In one of the previous blog posts we mentioned that installing the optional dependency psycopg2 allows Orange to connect to PostgreSQL databases and work directly on the data stored there.
It is also possible to transfer a whole table to the client machine, keep it in the local memory, and continue working with it as with any other Orange data set loaded from a file. But the true power of this feature lies in the ability of Orange to leave the bulk of the data on the server, delegate some of the computations to the database, and transfer only the needed results. This helps especially when the connection is too slow to transfer all the data and when the data is too big to fit in the memory of the local machine, since SQL databases are much better equipped to work with large quantities of data residing on the disk.

If you want to test this feature it is now even easier to do so! A third party distribution called 2UDA provides a single installer for all major OS platforms that combines Orange and a PostgreSQL 9.5 server along with LibreOffice (optional) and installs all the needed dependencies. The database even comes with some sample data sets that can be used to start testing and using Orange out of the box. 2UDA is also a great way to get the very latest version of PostgreSQL, which is important for Orange as it relies heavily on its new TABLESAMPLE clause.
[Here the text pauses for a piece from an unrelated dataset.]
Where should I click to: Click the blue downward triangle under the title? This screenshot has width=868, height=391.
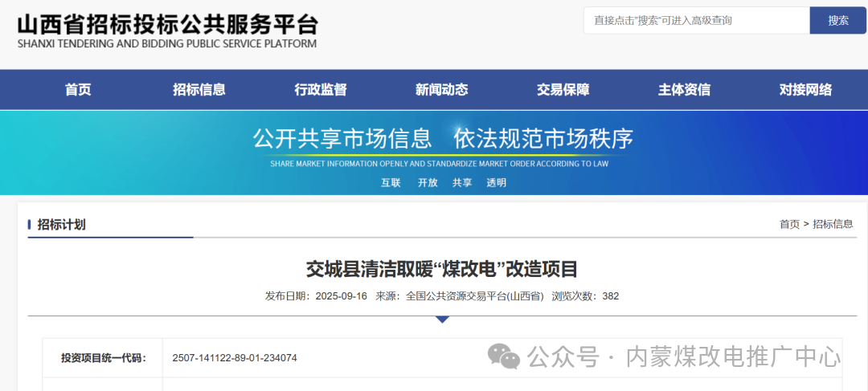(442, 320)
It enables time-based sampling of tables, which is used in Orange to get approximate results quickly and allow responsive and interactive work with big data.

We hope this will help us reach an even wider audience and introduce Orange to a whole new group of people managing and storing their data in SQL databases. We believe that having lots of data is a great starting point, but the benefits truly kick in with the ability to easily extract useful information from it.


Working with SQL data in Orange 3

Orange 3 is slowly, but steadily, gaining support for working with data stored in a SQL database. The main focus is to allow huge data sets that do not fit into RAM to be analyzed and visualized efficiently. Many widgets already recognize the type of input data and perform the necessary computations intelligently. This means that data is not downloaded from the database and analyzed locally, but is retained on the remote server, with the computation tasks translated into SQL queries and offloaded to the database engine. This approach takes advantage of the state-of-the-art optimizations relational databases have for working with data that does not fit into working memory, as well as minimizes the transfer of required information to the client.

We demonstrate how to explore and visualize data stored in a SQL table on a remote server in the following short video. It shows how to connect to the server and load the data with the SqlTable widget, manipulate the data (Select Columns, Select Rows), obtain the summary statistics (Box plot, Distributions), and visualize the data (Heat map, Mosaic Display).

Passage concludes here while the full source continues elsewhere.